Stoner has also worked with a number of Tony and Grammy Award-winning artists, including Faith Prince, Christine Ebersole and Jason Robert Brown.
While recording the show at TCR, Stoner said she felt a “big mix of emotions.” This was the first show she’s done since February when she and Viertel performed at Opus Concert Café in Cedar Rapids.
“When we did the TCR recording, I kept getting teary eyed,” Stoner said. “It feels really good to perform, but it feels bittersweet … knowing [I] probably won’t be able to do it for a while.”
It wasn’t the same performing without an audience, she said, but it did allow her to redo parts if she wanted to, which isn’t possible during a live show.
“It’s kind of cool from a performer standpoint,” Stoner said. “If we messed something up or if a take was a bad take, we could go back and redo it … which is sort of the only pro [of not having an audience].”
“There’s a warmth and certain energy missing without the audience there,” she added.
The performance was filmed on Oct. 3 and edited by videographer Adam Orton. Filming took around six to seven hours, Stoner said.
Stage manager Benjamin Farrar built platforms that went into the audience to keep Stoner, Viertel and musician Jeremiah Murphy at a safe distance apart. For Stoner, this was the longest time she had been out in public without a mask on.

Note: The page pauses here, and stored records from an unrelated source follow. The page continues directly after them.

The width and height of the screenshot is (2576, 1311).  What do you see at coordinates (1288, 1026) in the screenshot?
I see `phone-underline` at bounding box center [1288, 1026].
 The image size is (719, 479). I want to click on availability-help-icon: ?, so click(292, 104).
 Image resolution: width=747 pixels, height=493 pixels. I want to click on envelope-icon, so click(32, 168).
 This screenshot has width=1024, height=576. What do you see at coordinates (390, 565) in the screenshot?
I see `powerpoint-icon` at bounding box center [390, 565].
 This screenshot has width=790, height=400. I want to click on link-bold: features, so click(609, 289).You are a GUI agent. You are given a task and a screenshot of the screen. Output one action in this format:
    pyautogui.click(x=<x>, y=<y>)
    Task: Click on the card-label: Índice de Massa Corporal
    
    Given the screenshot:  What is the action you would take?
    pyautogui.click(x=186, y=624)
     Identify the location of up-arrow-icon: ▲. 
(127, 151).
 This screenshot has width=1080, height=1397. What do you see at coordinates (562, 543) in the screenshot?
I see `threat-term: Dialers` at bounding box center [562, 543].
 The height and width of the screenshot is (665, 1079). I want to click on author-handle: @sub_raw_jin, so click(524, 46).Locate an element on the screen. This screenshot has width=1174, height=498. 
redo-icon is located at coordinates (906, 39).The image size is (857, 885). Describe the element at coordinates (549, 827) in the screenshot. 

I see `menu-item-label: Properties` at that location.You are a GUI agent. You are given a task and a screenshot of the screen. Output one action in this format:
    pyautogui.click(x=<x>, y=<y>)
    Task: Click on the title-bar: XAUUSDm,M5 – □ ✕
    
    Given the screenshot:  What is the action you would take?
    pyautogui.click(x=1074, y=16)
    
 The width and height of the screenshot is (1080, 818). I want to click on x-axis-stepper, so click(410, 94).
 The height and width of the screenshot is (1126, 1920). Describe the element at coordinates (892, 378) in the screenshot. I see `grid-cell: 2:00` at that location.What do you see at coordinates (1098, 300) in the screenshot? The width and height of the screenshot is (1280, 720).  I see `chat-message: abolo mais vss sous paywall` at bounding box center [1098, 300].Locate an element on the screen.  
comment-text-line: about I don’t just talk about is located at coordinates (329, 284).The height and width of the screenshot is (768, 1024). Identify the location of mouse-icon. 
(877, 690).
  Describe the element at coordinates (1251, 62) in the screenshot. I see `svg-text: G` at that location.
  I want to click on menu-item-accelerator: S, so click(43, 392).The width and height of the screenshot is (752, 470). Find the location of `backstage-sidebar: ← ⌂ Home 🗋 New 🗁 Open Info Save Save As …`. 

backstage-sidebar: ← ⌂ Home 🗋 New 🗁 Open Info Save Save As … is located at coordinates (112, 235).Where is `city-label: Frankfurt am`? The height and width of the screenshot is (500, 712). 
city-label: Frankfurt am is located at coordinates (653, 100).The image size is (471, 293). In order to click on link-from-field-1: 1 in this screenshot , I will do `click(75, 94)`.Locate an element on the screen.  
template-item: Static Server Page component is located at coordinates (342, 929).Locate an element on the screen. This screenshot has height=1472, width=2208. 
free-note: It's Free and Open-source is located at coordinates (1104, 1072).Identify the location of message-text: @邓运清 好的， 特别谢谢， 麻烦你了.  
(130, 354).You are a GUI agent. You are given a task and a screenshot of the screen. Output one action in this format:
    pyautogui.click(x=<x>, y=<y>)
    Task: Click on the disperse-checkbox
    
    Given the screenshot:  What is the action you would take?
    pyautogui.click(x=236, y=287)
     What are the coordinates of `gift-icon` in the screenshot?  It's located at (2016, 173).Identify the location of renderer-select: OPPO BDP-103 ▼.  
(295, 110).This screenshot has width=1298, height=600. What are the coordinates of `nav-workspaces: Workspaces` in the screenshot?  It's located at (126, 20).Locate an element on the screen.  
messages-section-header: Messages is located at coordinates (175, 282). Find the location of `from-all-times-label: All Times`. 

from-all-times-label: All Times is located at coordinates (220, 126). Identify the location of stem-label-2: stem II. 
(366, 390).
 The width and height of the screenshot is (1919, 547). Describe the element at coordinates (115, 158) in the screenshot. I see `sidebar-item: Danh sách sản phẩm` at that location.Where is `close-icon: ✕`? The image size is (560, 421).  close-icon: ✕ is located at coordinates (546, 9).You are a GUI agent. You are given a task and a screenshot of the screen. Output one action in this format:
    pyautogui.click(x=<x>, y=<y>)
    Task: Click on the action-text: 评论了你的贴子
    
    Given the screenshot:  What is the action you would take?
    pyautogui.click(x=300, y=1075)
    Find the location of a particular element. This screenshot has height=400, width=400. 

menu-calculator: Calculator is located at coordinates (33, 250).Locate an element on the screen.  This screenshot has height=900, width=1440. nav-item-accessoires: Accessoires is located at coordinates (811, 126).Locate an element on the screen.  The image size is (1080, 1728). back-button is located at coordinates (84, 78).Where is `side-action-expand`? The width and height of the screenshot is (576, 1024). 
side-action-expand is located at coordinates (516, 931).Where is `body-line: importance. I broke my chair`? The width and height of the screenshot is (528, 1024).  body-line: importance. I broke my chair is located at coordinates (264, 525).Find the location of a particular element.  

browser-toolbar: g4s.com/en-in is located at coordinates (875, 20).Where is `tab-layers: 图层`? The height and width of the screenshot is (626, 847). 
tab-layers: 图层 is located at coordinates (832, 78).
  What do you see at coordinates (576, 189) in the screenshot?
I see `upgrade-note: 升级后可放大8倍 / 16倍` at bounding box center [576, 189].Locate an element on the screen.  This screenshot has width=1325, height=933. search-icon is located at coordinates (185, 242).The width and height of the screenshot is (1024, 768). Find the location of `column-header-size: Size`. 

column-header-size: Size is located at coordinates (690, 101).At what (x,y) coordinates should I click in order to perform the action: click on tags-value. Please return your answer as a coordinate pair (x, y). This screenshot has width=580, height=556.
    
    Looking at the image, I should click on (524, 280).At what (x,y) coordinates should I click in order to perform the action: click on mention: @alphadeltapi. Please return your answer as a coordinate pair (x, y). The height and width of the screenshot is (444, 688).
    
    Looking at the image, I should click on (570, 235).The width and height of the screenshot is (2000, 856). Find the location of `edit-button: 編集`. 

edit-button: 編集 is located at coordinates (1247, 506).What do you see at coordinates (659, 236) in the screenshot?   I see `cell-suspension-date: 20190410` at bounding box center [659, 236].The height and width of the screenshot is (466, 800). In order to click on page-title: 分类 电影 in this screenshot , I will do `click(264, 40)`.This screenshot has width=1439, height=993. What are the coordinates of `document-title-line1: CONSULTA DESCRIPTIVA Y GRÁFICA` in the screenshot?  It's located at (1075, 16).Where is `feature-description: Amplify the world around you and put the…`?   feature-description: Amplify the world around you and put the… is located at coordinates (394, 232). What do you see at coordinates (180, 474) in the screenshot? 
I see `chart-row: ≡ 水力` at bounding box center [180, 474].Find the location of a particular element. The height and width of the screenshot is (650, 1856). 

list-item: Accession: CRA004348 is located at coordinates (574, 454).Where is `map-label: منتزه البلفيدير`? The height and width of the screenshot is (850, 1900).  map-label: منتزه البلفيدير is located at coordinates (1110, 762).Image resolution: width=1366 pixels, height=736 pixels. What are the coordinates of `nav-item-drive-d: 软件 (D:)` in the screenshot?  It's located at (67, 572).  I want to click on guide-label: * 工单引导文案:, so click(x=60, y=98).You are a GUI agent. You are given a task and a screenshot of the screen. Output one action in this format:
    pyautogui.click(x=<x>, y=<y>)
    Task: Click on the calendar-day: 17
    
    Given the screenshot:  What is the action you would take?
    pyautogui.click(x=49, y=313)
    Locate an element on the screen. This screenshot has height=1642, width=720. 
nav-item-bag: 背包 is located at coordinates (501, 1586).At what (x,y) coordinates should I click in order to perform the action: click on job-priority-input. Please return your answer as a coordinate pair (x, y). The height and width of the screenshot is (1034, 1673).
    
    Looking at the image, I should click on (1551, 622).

She felt that TCR did everything they could to ensure the safety of the individuals involved. Stoner expressed the importance of the arts, especially during the pandemic. She hopes that people will get a feeling of normalcy from her show.
“The arts, and theatre especially, are a lot about community, a lot about experiencing something together,” Stoner said. “Human connection is important for happiness, survival and all of those things. So when we can’t have that, we have to go other ways about it, even if it is virtual.”
The show streams at 7:30 p.m. on Friday, Oct. 23 and Saturday, Oct. 24. Tickets for Stoner’s virtual performance can be found on TCR’s website.
Individuals choose which date they would like to watch the show and will receive a private access link via email with instructions for viewing. The suggested amount for a ticket is $25, but there is also a “pay what you like” option.